> **Problem to work on**: Report all lines below with the word "SuperMotocross".

── Excerpted data

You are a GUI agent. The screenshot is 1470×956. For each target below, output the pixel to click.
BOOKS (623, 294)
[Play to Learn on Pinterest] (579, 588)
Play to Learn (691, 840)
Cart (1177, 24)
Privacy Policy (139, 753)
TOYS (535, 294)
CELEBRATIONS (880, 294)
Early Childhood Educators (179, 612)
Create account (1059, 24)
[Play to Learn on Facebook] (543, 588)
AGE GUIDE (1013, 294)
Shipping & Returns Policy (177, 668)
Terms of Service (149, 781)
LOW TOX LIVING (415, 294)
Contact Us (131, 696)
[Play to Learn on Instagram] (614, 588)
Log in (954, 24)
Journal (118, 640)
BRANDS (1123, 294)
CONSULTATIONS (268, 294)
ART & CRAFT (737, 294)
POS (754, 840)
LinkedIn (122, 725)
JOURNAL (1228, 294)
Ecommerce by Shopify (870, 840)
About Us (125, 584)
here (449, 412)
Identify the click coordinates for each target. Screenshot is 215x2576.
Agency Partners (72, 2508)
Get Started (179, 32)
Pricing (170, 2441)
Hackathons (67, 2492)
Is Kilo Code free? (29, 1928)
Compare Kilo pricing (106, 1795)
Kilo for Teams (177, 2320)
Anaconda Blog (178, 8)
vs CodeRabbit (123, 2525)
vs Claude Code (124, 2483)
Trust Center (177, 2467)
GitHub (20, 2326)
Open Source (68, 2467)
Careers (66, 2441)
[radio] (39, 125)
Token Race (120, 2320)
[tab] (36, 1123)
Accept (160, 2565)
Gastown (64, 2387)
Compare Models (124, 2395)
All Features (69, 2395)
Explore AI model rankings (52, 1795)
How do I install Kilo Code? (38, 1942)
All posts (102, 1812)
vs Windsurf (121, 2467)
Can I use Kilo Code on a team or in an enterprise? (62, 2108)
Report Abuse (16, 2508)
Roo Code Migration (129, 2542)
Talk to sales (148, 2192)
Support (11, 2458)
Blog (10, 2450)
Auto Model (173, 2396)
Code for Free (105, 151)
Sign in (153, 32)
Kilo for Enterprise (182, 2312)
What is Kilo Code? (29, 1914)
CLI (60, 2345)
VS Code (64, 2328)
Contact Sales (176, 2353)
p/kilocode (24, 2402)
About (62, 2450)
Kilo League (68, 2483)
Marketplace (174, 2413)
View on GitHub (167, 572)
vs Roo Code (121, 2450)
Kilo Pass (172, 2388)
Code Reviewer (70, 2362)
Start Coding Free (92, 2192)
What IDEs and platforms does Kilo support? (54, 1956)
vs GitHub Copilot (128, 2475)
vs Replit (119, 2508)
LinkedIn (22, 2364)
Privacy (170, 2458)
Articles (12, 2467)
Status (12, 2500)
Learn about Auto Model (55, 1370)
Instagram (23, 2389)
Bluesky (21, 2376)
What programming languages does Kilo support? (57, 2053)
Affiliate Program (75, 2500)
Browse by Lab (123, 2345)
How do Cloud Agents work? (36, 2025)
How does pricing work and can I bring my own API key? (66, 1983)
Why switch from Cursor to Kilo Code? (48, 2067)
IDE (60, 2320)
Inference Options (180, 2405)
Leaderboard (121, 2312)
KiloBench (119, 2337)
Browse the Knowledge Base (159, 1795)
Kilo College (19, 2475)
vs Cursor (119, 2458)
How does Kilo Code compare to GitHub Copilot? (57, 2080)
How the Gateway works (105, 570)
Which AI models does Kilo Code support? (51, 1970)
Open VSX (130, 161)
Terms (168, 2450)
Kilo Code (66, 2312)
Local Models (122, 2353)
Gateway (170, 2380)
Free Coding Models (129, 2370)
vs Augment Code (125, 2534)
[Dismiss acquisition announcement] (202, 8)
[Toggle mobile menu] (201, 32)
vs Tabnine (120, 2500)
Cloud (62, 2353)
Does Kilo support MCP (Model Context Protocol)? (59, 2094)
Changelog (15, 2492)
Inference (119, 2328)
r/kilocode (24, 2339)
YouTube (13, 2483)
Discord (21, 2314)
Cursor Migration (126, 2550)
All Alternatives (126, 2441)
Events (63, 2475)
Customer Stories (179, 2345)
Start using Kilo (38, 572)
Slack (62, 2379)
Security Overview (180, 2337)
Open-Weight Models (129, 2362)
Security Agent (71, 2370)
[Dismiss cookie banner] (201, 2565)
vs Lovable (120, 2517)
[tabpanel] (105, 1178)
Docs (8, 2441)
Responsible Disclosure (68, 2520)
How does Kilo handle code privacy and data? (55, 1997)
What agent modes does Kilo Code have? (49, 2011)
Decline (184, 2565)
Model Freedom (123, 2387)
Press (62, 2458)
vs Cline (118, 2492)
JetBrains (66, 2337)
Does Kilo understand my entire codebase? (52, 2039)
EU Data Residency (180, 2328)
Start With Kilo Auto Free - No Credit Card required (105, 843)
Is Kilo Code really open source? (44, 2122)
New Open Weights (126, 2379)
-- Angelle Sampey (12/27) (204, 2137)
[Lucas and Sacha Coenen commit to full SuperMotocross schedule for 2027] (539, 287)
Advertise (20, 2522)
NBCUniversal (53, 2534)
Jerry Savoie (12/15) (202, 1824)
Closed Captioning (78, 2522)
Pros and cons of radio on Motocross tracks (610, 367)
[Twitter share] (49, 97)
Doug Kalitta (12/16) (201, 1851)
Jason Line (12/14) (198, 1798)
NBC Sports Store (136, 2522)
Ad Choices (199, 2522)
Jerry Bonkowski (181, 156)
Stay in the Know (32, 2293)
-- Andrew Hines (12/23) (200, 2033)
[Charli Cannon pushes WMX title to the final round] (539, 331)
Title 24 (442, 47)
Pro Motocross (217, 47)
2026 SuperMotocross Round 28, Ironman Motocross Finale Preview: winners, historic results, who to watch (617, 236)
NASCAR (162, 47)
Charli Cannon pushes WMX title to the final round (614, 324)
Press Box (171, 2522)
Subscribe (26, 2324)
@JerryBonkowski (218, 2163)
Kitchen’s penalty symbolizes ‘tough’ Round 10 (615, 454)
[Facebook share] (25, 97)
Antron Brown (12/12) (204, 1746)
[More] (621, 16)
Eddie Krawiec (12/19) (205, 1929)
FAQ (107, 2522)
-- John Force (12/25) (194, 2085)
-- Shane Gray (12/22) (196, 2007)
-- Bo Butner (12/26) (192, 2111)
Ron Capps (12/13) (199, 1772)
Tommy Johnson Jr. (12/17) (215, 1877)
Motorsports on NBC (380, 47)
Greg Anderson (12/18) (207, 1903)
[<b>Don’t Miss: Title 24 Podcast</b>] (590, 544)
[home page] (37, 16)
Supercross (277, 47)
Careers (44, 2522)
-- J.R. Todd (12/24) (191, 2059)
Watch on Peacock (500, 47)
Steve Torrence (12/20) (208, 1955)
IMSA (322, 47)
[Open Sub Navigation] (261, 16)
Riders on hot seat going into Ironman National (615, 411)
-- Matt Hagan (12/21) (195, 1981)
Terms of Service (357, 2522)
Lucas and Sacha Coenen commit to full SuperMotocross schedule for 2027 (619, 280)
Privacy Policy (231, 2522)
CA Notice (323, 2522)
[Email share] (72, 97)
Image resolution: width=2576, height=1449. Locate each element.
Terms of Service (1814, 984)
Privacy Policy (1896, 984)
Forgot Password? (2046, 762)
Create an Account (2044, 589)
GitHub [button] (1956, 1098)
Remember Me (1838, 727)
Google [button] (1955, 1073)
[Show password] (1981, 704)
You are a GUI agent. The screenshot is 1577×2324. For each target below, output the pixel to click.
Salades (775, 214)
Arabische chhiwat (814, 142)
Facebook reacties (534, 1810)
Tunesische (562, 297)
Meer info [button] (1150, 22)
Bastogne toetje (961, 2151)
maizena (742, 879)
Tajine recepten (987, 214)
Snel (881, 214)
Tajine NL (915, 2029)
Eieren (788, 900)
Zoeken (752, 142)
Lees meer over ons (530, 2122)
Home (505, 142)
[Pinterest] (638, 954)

────

> **Answer below**:
[Lucas and Sacha Coenen commit to full SuperMotocross schedule for 2027] (539, 287)
2026 SuperMotocross Round 28, Ironman Motocross Finale Preview: winners, historic results, who to watch (617, 236)
Lucas and Sacha Coenen commit to full SuperMotocross schedule for 2027 (619, 280)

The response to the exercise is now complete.